Keygraph Keyword Extractor

This node analyses documents and extracts relevant keywords using the graph-based approach described in "KeyGraph: Automatic Indexing by Co-occurrence Graph based on Building Connstruction Metaphor" by Yukio Ohsawa.
First, a predetermined amount of terms are selected based on their frequency (high frequency set, HF) and added as the initial nodes of the graph.
The association strength between each of these terms is then calculated using the following scoring method: assoc(term1, term2) = min(occurrence frequency of term1, occurrence frequency of term2) summed for every sentence in the document. The top |HF|-1 associations are inserted into the graph as edges.
If an edge between two terms is the only path that connects them, it is pruned.

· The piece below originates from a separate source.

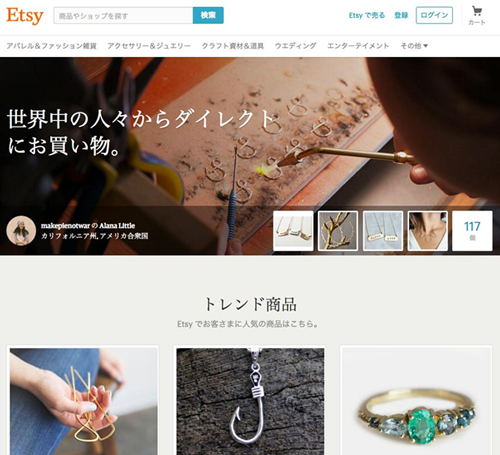Open the emerald ring product image
500x455 pixels.
(x=416, y=401)
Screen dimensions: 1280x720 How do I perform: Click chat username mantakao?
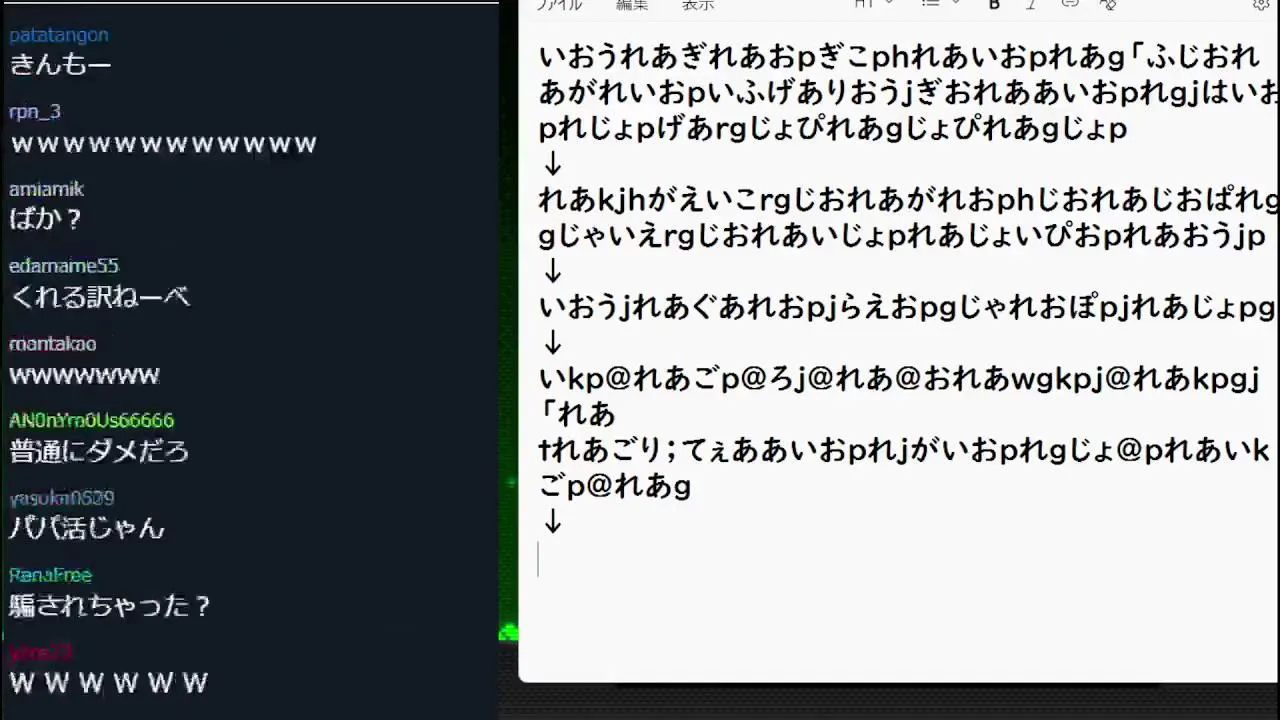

The graph's connected subgraphs are then extracted and considered as "concept" clusters. A new batch of terms is added based on their key score, which is the conditional probability that a term will be used if the author has all the concepts (clusters) in mind (P(UNION(w|g)) where t is the term and the union is done over every cluster g of the set of clusters.
Each of these new terms is then linked to every cluster using the strongest scoring edge amongst the possible ones.
Finally, all the terms in the graph are rated based on this formula: score(t) = summation over every edge connecting t and other terms (w), summation over every sentences, min(freq(t), freq(w)).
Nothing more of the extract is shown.